Artisian Innovation and the creation of sustainable new business models

November 4, 2011

In response to comments on a recent Economist article, and some ideas from Autodesks Phil Bernstein, I started thinking about how craft and life experience begin to add value to the whole idea of work.  Rather than wait until I have perfected this post I want to start the dialog…

One reason I am so excited about this is how many great ideas I have encountered in the rapidly expanding high-performance engineering world as I travel the US talking with different companies evolving their business model during the great recession.

The Economist article 

Some of the comments miss the point of where artisanal
innovation and lifelong learning can take the market. Don’t take Larry Katz
concept of a cabinetmaker so literally, but think instead of the IPhone’s level
of quality and function. A product designed to respect the importance of craft
and tactile interaction with the people who use the device.  In the field of Architecture practitioners
are taking digital tools and asking “ how can we use these to transform the
materials we have worked with ?”

This level of co-operative discourse requires just the kind
of broad experiential education and understanding of product life cycle that
the author is describing.

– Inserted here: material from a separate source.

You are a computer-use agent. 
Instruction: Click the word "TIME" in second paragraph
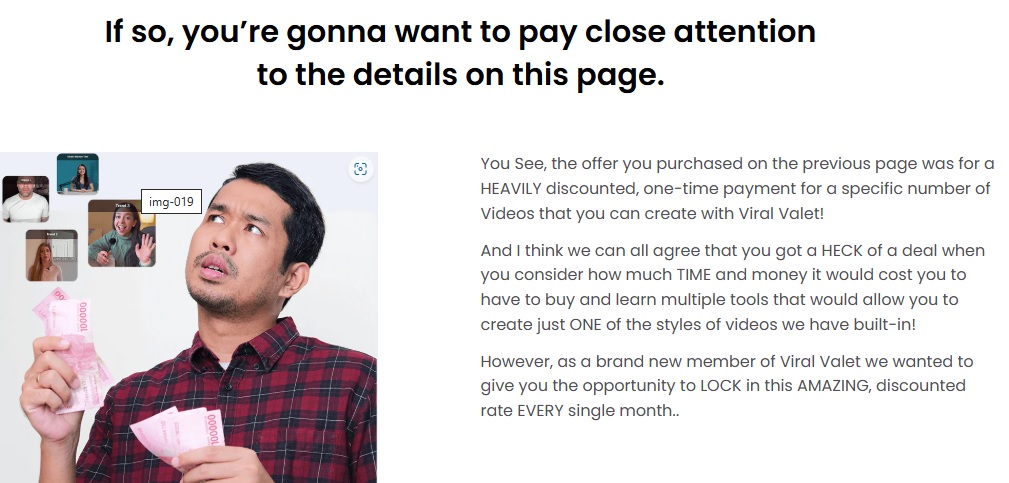point(694,275)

Think about the greening of Wal-Mart, is that a small
local economic engine?  Hardly, and yet
as river guides and local food producers reinvent the corporate approach to
global economics new occupations and ways to understand the benefits  of thinking artisianaly are emerging.

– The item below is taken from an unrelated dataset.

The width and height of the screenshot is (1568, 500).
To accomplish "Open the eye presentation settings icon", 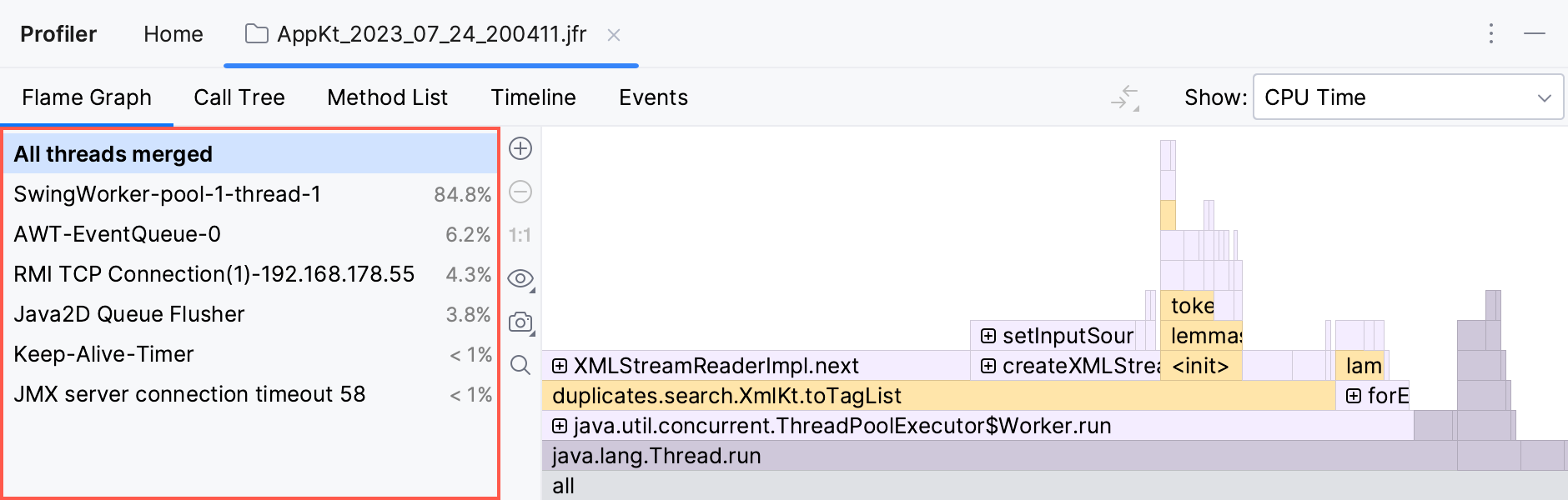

Health care and quality of life will improve when we
disconnect our economic model from the idea of humans as extensions of machines
and turn the equation around.  Product
lines and exchange systems designed to value long term quality and deep ecology
manufacturing process actually create more value.  You can’t develop that awareness without
getting out into the world and developing an understanding of how what you do
as an individual effects whole systems.

Watch as the next generation takes advantage of what they
learned during the recession to develop brilliant new tools and product lines
that “ do no harm” and still create wealth and stability.